How many people do not have Internet access?
The Covid-19 pandemic and the lockdown have underlined an increasingly objective fact: Internet has become essential in everyday life.
Not only is it absolutely necessary in many jobs, but it can also facilitate several basic daily activities, such as communication and the research for information. Without a domestic connection thousands of students would not have been able to take their classes from home, and this would have created fractures in the educational system.
Is the time ripe to talk of the “right to access Internet”?
In December 2003, the first World Conference of the Information Society took place in Geneve, sponsored by the United Nations with the participation of delegates from 175 countries. Focus of the conference was the growing importance in a globalised world of information and communication technologies (ICT), the digital revolution, and the growing digital divide among different countries and social classes. The conference underlined the United Nations’ will to
“declare our common desire and commitment to build a people-centred, inclusive and development-oriented Information Society, where everyone can create, access, utilize and share information and knowledge, enabling individuals, communities and peoples to achieve their full potential in promoting their sustainable development and improving their quality of life, premised on the purposes and principles of the Charter of the United Nations and respecting fully and upholding the Universal Declaration of Human Rights.”
The Information Society and its related technologies are also considered an essential bulwark in defence of the freedom of information and expression, furtherly supported by a UNO resolution that condemns the disruption of Internet access by authoritarian regimes as a violation of human rights.

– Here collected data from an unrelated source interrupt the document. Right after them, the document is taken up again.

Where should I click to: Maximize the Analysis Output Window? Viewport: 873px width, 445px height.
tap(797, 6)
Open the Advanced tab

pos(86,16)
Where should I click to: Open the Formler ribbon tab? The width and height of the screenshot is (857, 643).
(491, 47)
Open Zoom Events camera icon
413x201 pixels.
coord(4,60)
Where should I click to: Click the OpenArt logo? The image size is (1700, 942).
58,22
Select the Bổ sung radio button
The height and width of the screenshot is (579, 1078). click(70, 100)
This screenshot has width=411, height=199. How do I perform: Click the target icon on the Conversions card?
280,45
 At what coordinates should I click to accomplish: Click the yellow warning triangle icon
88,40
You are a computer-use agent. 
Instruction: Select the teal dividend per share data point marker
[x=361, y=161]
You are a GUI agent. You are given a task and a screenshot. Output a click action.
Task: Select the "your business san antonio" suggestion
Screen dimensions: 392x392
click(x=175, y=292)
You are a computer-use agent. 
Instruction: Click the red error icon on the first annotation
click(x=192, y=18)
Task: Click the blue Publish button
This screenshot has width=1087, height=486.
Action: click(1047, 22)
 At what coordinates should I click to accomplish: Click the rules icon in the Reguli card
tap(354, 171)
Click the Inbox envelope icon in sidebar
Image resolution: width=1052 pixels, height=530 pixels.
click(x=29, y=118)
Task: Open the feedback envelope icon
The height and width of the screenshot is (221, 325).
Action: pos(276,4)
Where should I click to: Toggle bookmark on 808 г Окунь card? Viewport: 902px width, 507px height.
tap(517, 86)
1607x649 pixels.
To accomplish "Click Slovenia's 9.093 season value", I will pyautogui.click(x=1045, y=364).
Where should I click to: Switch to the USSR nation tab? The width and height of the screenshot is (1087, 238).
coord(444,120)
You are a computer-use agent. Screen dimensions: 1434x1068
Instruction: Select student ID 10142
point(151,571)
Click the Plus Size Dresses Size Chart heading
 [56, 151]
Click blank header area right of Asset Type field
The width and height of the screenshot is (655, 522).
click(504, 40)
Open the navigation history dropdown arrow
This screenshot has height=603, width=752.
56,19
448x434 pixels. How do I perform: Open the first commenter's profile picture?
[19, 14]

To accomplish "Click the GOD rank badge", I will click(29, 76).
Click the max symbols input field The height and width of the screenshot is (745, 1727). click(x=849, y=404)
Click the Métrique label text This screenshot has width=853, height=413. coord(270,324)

The Italian prime minister Giuseppe Conte discussed the fundamental role of Internet in a modern democracy, and he even proposed to include in the Constitution the right to access Internet, similarly to the proposal of the jurist Stefano Rodotà.
“If it were up to me, I would modify the Constitution with the right to access telematic networks. The concept of substantial freedom as expressed by the third article of the Constitution declares that the Republic must remove economic and social obstacles, which hinder the full development of a person and his/her actual participation in the political, economic, and social organization of the country. Today, the most concrete and effective tool is Internet access. We must make some efforts, we have also allocated funds to offer telematic networks to every student”.
Access to a computer and the Internet is also envisaged by the Sustainable Development Goals, especially by goal number 9. To build resilient infrastructure, promote inclusive and sustainable industrialization, and foster innovation also means to invest in a network accessible to everyone, above all to the poorest bracket of the population and to developing countries.
Internet connection is still scarce in some parts of the world, especially Africa, where the penetration rate (the percentage of the population with Internet access) is still under the 50%. The growth of the last twenty years, however, has reached significant figures. According to the estimate of the World Bank, access to broadband connectivity across Africa by 2030 will require an investment of 100 billion dollars.
“Broadening internet access means creating millions of job opportunities”, says Makhtar Diop, the World Bank’s Vice President for Infrastructure. Because Internet access is synonymous with communication, but it also facilitates universal identification, a more efficient supply of government services, and it enables the creation of jobs in the service sector.